Turns out, all that soda wasn't just to keep me happily carbonated. Instead, it was sprung on me that I would be responsible for constructing some kind of launcher for soda bottle water rockets. Now it turns out that there are tons of web sites and plans for the rockets and the launchers, but mostly these sites are mostly by people with way too much time on their hands, who have created extensive launch systems and constant redesigns of their rockets. Having neither time, nor much hardware at my disposal, I instead needed to think more like MacGyver. What I needed to build was the world's simplest two liter bottle water rocket launcher.

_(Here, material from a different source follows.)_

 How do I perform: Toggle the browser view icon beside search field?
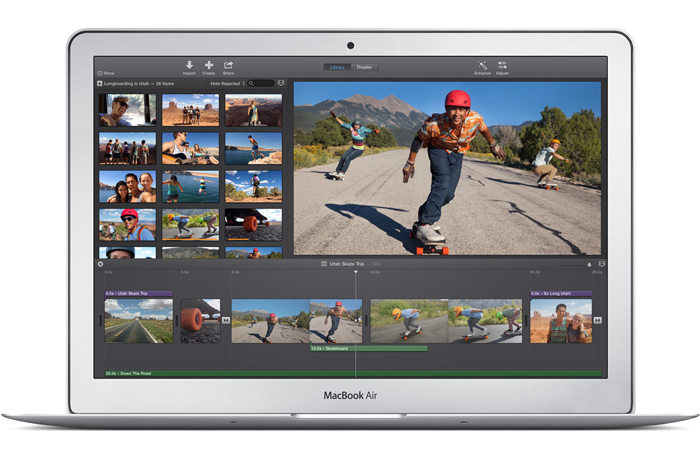281,83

So at camp, the first thing I did was finish drinking a 2L bottle of soda, and then go looking around to see what parts I had at my disposal. Luckily the camp has a fair collection of random lumber, electrical and plumbing supplies; so after passing over boxes of PVC (hey, I'm here to weld, remember?), I collected up an assortment of various kinds of metal pipe. There was some electrical conduit that was small enough, but joining it to anything was going to be a pain. There was some copper pipe, but I suck at brazing, and I didn't see any fittings. Finally I found some black pipe (which wasn't black anymore), that it just happened to fit inside the 2L bottle (very snuggly in fact). There were various lengths, with threads on each end, and a couple of elbows. I also found an odd collection of adaptors that actually hooked up an air-compressor fitting to a 2" pipe. After taking most of the adaptors apart, I had a perfectly good air fitting to half inch pipe adaptor for the other end of my pipe.

(Click for larger version)

What you see is what you get for the most part. The pipe sticks up into the bottle (hopefully a little above the water line), the pipe goes down to the elbow, to another short section of pipe (which was chosen only because it was it already attached to the elbow), which then connects to the adaptor where the air fitting is screwed in. The air compressor hose is attached to this.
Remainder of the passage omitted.